This work presents a detailed petrographic, geochemical, and isotopic characterization of 49 samples from the Rochechouart impact structure (Limousin, France) recovered during the 2017 drilling campaign. The aims of this study were to constrain the processes that affected the target lithologies and led to the formation of the melt-rich impactites preserved in the Rochechouart impact structure today. Formed on a gneissic and granitic target, the current lithologies observed in the Rochechouart impact structure and in the drilled cores range from the fractured target to the impact melt rocks, forming whole impactite sequences with breccias, suevites, and impactoclastites. Two different types of impact melt rocks (described as red and yellow in this study) are found. The dichotomy in impact melt rocks has previously been proposed to be linked to the two major target lithologies in the region, with the red impact melt rocks originating mainly from the gneiss lithologies and the yellow type dominated by a granitic precursor.
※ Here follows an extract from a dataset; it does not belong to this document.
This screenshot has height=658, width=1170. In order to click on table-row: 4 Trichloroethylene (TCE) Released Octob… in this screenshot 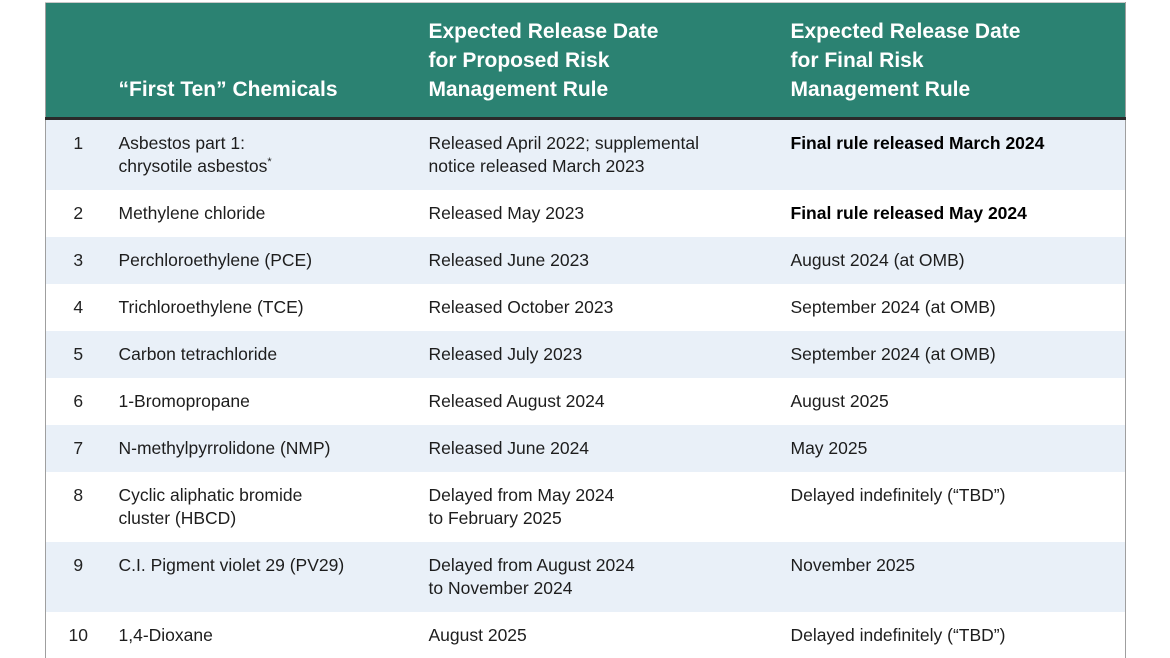, I will do `click(586, 308)`. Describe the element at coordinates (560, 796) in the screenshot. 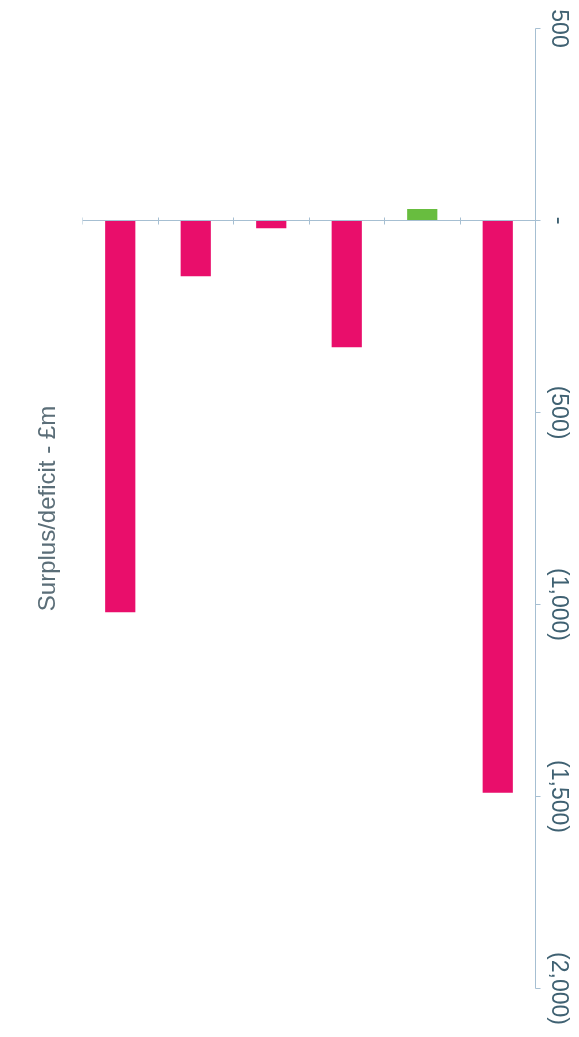

I see `y-tick-label: (1,500)` at that location.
Impact-induced hydrothermal alteration affected all recovered samples but is particularly pronounced in the case of the yellow impact melt rocks, as highlighted by the increases in fluid-mobile element concentrations, with up to four times the concentration of K₂O compared to basement lithologies. The light rare earth elements (La, Yb) also record hydrothermal alteration. However, for the other lithologies, the level of alteration remains limited and allows the meteoritic component to be traced among the melt-rich lithologies, recorded by the increases in siderophile elements (moderate increases in Ni, Cr, and Co and high increases in Os, Ir, Ru, Pt, Pd, and Re) in all characterized red impact melt rocks. The Os isotopic compositions of the red impact melt rocks show meteoritic contributions up to 0.5% CI chondrite.